Oh. Louis CK is back.
So, who do you think he listened to during his self-imposed "listening" time-out after being publicly exposed for inviting young female colleagues to his place so he could masturbate in front of them, unsolicited-like.
Mel Gibson?
I'm not a REAL agent but I would have advised Louis CK that his best, maybe only, comeback route would be to mock himself, as opposed to mocking civically-engaged teenage victims of school shootings, LGBTQ youth bravely and at great physical risk expanding our understanding of gender, and arguably the most precious and vulnerable members of our human family, children with Down's Syndrome, making a super human go of life in spite of a million and one obstacles, but, like I say, I'm not a REAL agent.
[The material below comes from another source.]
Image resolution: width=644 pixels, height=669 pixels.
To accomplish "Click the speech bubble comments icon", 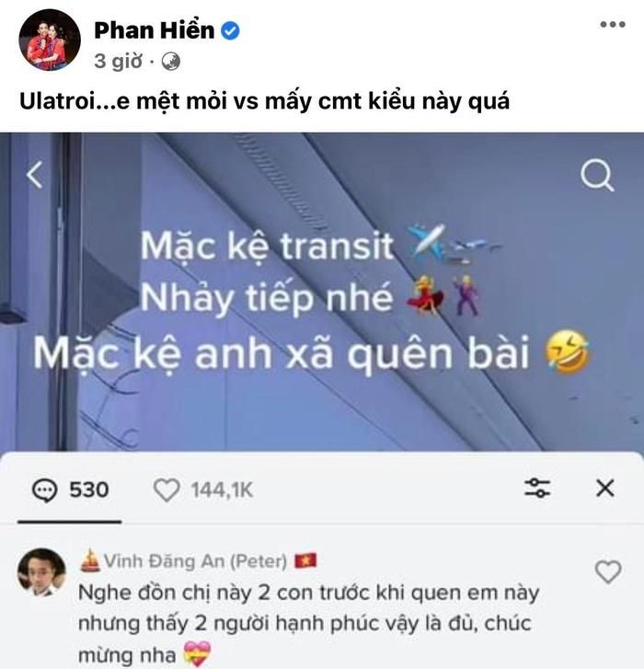I will point(44,490).
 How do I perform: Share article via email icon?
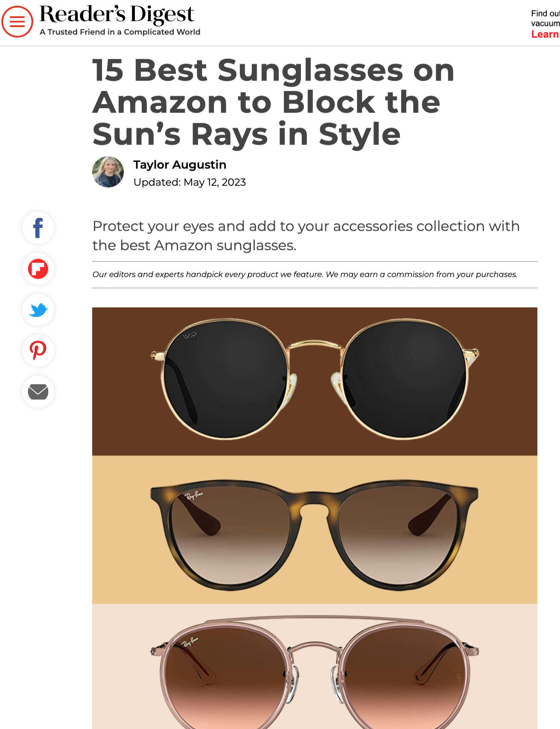coord(38,392)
I do remember very well seeing Louis CK at Ottawa BluesFest a thousand years ago and my face was literally frozen in a laugh the entire time. Ottawa in the right hands is mockable to infinity and we were in the right hands. But there was an off-note, too, and it had to do with a claim, not really a joke, that he preferred young women to middle-aged women because young women just wanted to talk (so listen) to him but middle-aged women just wanted to have sex.
He was pretending to feel appreciated by young women and used by middle-aged women and, like I say, it rang false. Really, it clanged, but I ignored it because nobody's perfect.
Right? Nobody's perfect.
Too good to be true? Well yes, as it turns out. He'd still be taking me in if I didn't know about his predatory behaviour, but I do know about it, so he isn't taking me in.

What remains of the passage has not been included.